1.   laconiek bn. 'doodkalm, onverschillig'
categorie:
leenwoord, geoniem
Vnnl. laconisch 'bondig, kort van stof' [1675; WNT Aanv. laconisch]; nnl. dan laconicq 'id.' in die brief ... was wel beleeft, maer koel en laconicq [1782; WNT koel I], dan 'kalm, onverschillig' in zijn bedaardheid ergerde haar nu en dan, als iets onverschilligs en laconieks [1889; WNT].
Ontleend aan Frans laconique 'kort van stof, bondig' [1529; Rey], maar in de oude vorm laconisch aan Duits lakonisch 'id.' [1673; Paul]; beide woorden zijn ontleend aan Latijn laconicus 'kort, bondig; als een Laconiër', ontleend aan Grieks lakōnikós 'als een Laconiër', afleiding van Lákōn 'Laconiër'.

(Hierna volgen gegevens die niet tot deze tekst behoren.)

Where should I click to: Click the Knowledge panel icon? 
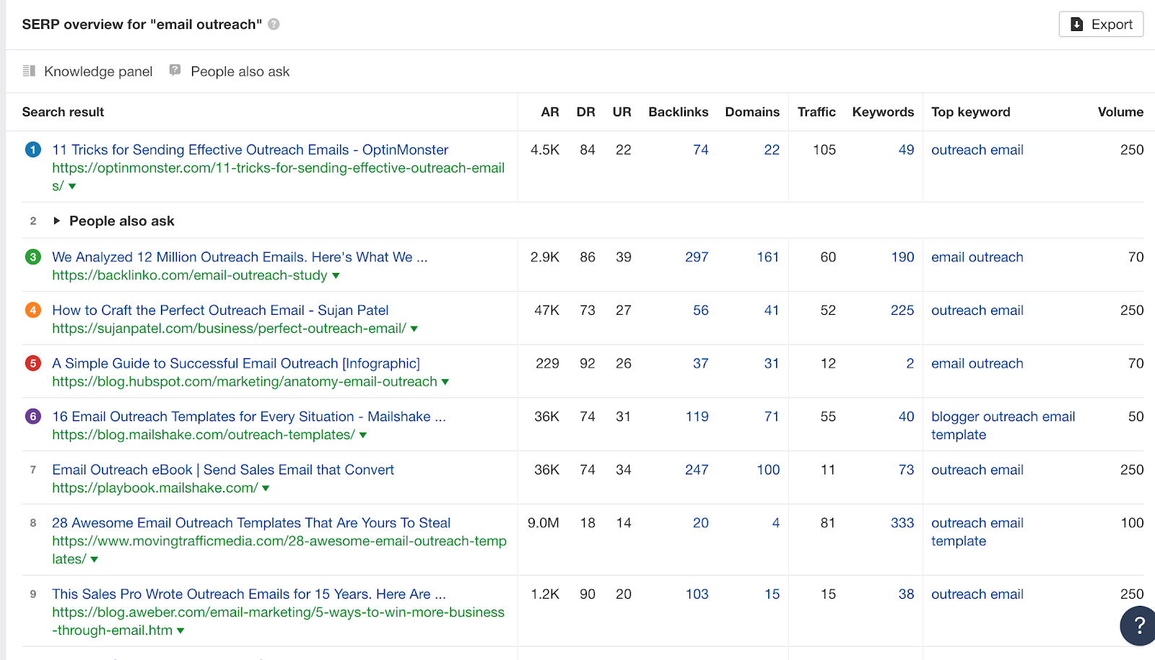[29, 71]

Laconië (Grieks Lakonía) was het kerngebied van het Spartaanse rijk, met de stadstaat Sparta (Grieks Lakedaímōn) als centrum. De inwoners stonden bekend om hun soberheid en tucht, zie ook spartaans 'streng, hard'. Al in het klassiek Grieks betekende lakōnikós dan ook 'sober, kort van stof', een betekenis die in het Latijn en later in de moderne talen werd overgenomen. Frans laconique en Engels laconic hebben deze betekenis nog steeds als enige, maar in het Nederlands verschoof de betekenis in de 19e eeuw naar 'onverschillig, doodkalm'; een soortgelijke verschuiving is te zien in Duits Lakonisch, ook 'enigszins kortaf, bot' [19e eeuw; Paul].